Первое издание «Капитала» К. Маркса в России, выпущенное в 70-х годах, давно уже стало библиографической редкостью. Известен был всего один сохранившийся экземпляр. В 1966 году найден второй экземпляр. Обнаружили его в Пензе, и было установлено, что он ходил по рукам в кружке самообразования учащейся молодежи начала 90-х годов. Видимо, его привез кто-то из ссыльных; может быть, он побывал и в руках юного Мейерхольда.
Во всяком случае, прожив до двадцати одного года почти безвыездно в провинции, молодой Мейерхольд, оказавшись в Москве, и в столичной университетской среде и среди учащихся Филармонии отнюдь не производил впечатления наивного и отсталого провинциала: сохранившиеся свидетельства говорят, скорее, об обратном. Известен категорический отзыв В. И. Немировича-Данченко: «Мейерхольд среди учеников филармонического училища — явление исключительное». Это было сказано о юноше, который всего года два назад считался одним из самых неуспевающих гимназистов. Вероятно, несмотря на свои сомнительные отметки, он казался «исключением» и среди юных пензяков. Но все же именно пензенские интеллектуальные родники, пензенская текучая интеллигентски-радикальная среда вспоили и отшлифовали его природную одаренность.
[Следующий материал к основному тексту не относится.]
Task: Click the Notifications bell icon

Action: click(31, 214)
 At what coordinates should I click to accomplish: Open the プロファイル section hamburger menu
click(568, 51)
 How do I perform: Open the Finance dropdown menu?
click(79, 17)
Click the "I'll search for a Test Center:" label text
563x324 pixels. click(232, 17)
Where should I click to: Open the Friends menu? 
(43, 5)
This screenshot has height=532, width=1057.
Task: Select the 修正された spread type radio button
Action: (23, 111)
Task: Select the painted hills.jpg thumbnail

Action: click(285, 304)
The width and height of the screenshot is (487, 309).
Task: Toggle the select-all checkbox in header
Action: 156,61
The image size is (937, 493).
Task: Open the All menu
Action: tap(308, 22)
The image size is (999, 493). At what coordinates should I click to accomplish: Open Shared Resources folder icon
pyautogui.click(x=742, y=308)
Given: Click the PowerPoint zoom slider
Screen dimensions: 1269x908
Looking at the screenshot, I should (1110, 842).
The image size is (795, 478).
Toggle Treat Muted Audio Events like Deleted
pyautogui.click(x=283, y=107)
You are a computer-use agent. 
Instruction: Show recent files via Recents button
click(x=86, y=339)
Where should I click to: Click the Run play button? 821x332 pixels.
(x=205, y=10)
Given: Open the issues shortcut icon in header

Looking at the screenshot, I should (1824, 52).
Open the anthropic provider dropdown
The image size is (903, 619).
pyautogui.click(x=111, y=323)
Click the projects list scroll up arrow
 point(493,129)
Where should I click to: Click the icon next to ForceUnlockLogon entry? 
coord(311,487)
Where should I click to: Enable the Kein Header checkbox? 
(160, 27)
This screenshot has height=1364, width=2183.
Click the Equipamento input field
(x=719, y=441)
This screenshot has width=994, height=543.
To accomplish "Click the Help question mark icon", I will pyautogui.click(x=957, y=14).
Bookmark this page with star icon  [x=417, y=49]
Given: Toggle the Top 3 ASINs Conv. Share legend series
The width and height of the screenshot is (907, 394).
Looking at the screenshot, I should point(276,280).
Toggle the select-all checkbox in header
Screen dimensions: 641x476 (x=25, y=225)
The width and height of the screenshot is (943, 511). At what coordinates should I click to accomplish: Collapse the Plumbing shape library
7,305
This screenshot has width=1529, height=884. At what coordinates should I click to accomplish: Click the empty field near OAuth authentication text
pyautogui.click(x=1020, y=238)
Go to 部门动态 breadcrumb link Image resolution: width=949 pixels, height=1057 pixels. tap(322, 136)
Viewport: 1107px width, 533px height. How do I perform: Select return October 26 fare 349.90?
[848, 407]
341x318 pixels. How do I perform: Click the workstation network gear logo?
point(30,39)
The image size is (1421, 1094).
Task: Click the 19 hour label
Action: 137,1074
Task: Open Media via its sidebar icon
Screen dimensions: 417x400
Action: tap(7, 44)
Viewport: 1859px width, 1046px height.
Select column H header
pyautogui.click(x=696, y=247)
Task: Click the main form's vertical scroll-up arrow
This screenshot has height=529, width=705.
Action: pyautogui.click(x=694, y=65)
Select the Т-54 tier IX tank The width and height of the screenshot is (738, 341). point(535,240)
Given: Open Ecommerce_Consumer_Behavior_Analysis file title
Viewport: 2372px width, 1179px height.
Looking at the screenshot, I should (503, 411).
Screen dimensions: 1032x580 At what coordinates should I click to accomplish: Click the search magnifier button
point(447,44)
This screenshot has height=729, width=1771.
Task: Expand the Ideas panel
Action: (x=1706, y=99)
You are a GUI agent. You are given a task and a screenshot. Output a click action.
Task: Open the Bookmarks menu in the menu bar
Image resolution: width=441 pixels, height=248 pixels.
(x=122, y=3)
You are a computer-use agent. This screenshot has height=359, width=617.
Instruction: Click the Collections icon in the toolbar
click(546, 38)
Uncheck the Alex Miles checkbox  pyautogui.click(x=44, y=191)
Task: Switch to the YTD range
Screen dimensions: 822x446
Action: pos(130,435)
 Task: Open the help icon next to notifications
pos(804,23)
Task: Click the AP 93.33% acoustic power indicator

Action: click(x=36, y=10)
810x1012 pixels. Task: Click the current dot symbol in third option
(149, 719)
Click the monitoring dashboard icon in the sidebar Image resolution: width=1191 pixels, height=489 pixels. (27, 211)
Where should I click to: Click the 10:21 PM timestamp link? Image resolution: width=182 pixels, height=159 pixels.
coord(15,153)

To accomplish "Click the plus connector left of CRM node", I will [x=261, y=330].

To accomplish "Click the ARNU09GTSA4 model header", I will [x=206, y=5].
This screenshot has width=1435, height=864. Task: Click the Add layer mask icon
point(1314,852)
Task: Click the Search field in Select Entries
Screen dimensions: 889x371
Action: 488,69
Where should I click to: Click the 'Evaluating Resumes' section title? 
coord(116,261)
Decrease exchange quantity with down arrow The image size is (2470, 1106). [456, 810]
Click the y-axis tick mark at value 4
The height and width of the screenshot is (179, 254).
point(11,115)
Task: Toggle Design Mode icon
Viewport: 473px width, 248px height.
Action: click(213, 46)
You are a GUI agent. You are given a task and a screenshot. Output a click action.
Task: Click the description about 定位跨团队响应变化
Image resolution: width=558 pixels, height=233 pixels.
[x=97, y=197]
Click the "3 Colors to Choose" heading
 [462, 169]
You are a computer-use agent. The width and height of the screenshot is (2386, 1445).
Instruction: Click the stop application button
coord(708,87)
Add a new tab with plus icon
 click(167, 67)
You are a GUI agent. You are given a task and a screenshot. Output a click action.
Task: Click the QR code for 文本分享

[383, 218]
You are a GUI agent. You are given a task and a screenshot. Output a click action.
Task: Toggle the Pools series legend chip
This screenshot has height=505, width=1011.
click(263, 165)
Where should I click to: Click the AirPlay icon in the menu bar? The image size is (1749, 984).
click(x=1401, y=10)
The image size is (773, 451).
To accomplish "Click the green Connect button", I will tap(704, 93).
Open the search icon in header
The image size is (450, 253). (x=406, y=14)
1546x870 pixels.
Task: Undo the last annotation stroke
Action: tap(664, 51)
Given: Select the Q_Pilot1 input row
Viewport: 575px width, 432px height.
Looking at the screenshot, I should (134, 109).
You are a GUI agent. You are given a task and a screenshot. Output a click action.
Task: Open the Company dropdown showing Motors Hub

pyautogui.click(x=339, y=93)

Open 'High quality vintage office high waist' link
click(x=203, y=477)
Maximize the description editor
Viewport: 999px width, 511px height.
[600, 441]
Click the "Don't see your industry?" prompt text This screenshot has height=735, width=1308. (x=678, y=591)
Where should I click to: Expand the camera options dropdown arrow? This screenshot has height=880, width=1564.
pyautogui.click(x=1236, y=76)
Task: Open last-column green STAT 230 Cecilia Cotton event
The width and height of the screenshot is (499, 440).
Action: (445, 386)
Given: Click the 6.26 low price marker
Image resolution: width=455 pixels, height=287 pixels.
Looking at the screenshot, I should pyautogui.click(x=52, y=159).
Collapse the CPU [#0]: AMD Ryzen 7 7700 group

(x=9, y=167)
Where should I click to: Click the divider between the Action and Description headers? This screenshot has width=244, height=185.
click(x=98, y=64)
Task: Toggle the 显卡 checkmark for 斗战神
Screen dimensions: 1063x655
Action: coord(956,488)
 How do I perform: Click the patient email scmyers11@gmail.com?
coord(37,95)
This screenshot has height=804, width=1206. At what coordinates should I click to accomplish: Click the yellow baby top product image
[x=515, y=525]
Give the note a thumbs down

Кажется непонятным и парадоксальным, что при всем этом юноша Мейерхольд вяло и попросту скверно учился. На протяжении гимназического курса он трижды оставался на второй год и в общей сложности вместо восьми проучился во 2-й Пензенской гимназии одиннадцать лет. Легко понять, когда второгодниками становятся лентяи и тупицы. Но при запойном общеобразовательном чтении, при рано сформировавшейся воле и удивительном трудолюбии это кажется загадочным. Сам он впоследствии вспоминал об этом довольно туманно: «…учение не могло идти гладко в этих ненужных, сложных перипетиях этого своеобразного городка, где Диккенсова идиллия преломлялась в атмосфере шумной, крепкой, звенящей и пьянящей заводской жизни…». Не значит ли это, что его юная энергия и нетерпеливая устремленность к познанию все расширяющегося перед ним мира шли по каким-то иным руслам, чем усвоение формальной гимназической программы? Его интересы насыщались за пределами класса, в посторонних, домашних или кружковых, занятиях. Одна из определяющих черт его характера — своеволие. Он страстно и неутомимо схватывал то, к чему его влекло, и равнодушно относился к остальному.